桂屋孫一のニューヨーク・アートダイアリー

2016-05-20

美しい芸術は「愛の在り処」を標す。

13:23

東京滞在中は全く以ってイライラするニュースばかりで、賄賂やトラブル続きのオリンピックなんかさっさと辞めちまえ!だし、甘利も森も舛添も電通もとっととクビにすべき。序でに自分を「立法府の長」と勘違いして居る「三権分立」すら知らない総理は、沖縄女性が元米軍兵に殺された事に関してコメントを求められても無視、なんて状況は誠に耐え難い…日本は何時からこんな「腐国強兵」な国に為って仕舞ったのだろう?

そんな中ニューヨークに舞い戻った僕は、ニューヨーク・タイムズアート欄に心温まる記事を見つけた…それは昨年亡くなったニューヨーク在住のジャズピアニスト、「プーさん」こと菊地雅章氏のニュー・アルバム、「黒いオルフェ」のレビューだ(→http://www.nytimes.com/2016/05/19/arts/music/masabumi-kikuchi-black-orpheus.html?smid=tw-nytimesarts&smtyp=cur)。

プーさんの事は此処に何度か書いたから繰り返さないが(拙ダイアリー:「プーさんとどら焼き」「Incurably romantic」「老ジャズピアニストのバースデー」参照)、今回のこのアルバム(→http://www.universal-music.co.jp/masabumi-kikuchi/products/ucce-1160/)に収録された、2012年に上野東京文化会館でのプーさんのソロ・プレイ(→https://www.youtube.com/watch?v=jxmR-A-lssM)は、インプロヴァイゼイションは元より、その一音一音の輝きが余りに美しくて、個人的にはキース・ジャレットなんか全く眼じゃない。

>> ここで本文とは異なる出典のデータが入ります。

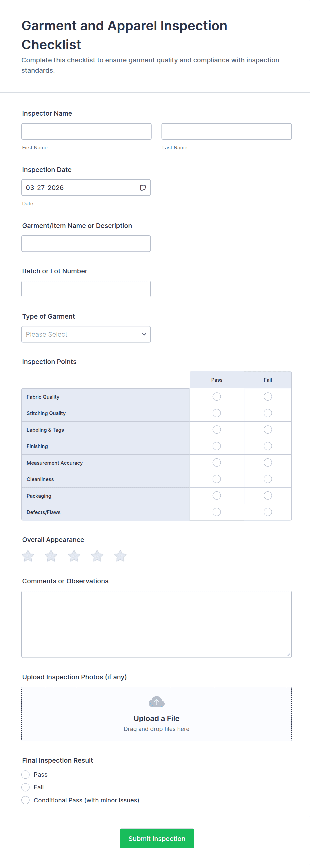
Task: Mark Defects/Flaws as Fail
Action: [x=268, y=512]
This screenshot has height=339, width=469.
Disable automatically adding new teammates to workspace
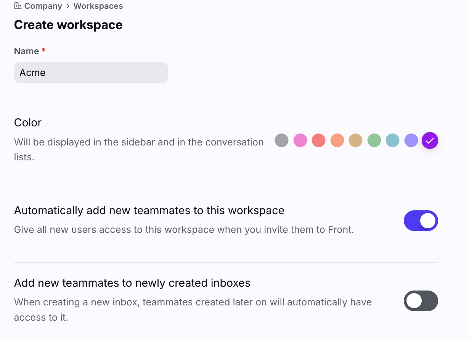(421, 221)
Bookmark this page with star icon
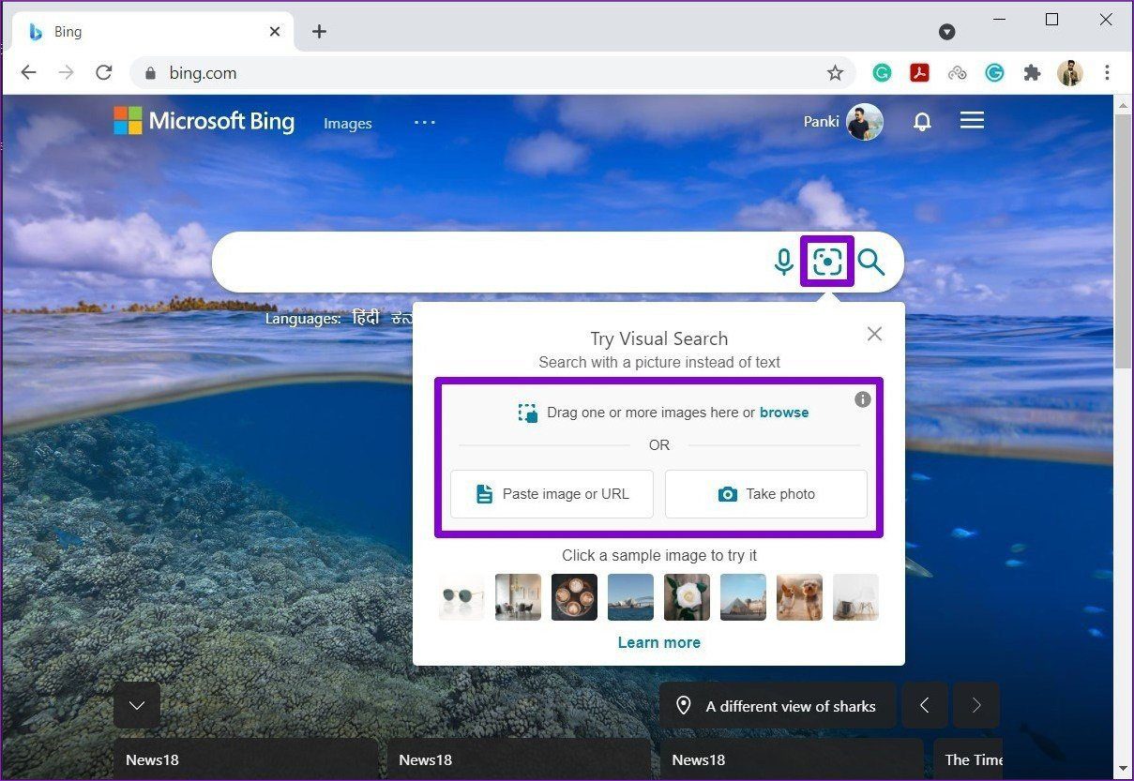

そしてこのレビューのタイトルに「不協和音を通してピースフルにプレイする菊地雅章」と有る様に、プーさんの演奏は安らか極まりないので、この演奏を聴きながら、プーさんの遺品の中から貰ったメシアン聖餐式」の楽譜(プーさんが遺した楽譜には、例えばラヴェルの「夜のガスパール」やドビュッシー等、クラシックも多かった)を眺めて居ると、涙が出そうに為るが、アーティストの中には死んでから世間に認められる人も多いから、プーさんも若しかしたらその典型だったか…と、今は亡き天才に思いを馳せ、彼の音楽と云う芸術への溢れる「愛」を思う。

そこで今日の本題は、その「愛」…人が探そうとしても簡単には見つけられない「愛の在り処」を標す、最近体験した2つの素晴らしい芸術作品に就いて。

そしてそんな「愛」を語る芸術は古今東西数多有れども、人間性も愛も希薄浅薄に為り、乾き始めた21世紀に入ってから、これ程迄に痛く美しい、愛に関する「文学」と「映画」が有っただろうか?

男女の愛と人生に就いて描かれたこの2つの芸術作品に、共通点は少ない。が然し、愛と人とが必ず迎える「経年変化」や「未来こそが過去を変える」と云う事実、そして全編を通じて流れる「音楽」と、その音楽を人生の生業とする主人公の存在は図らずも共通している。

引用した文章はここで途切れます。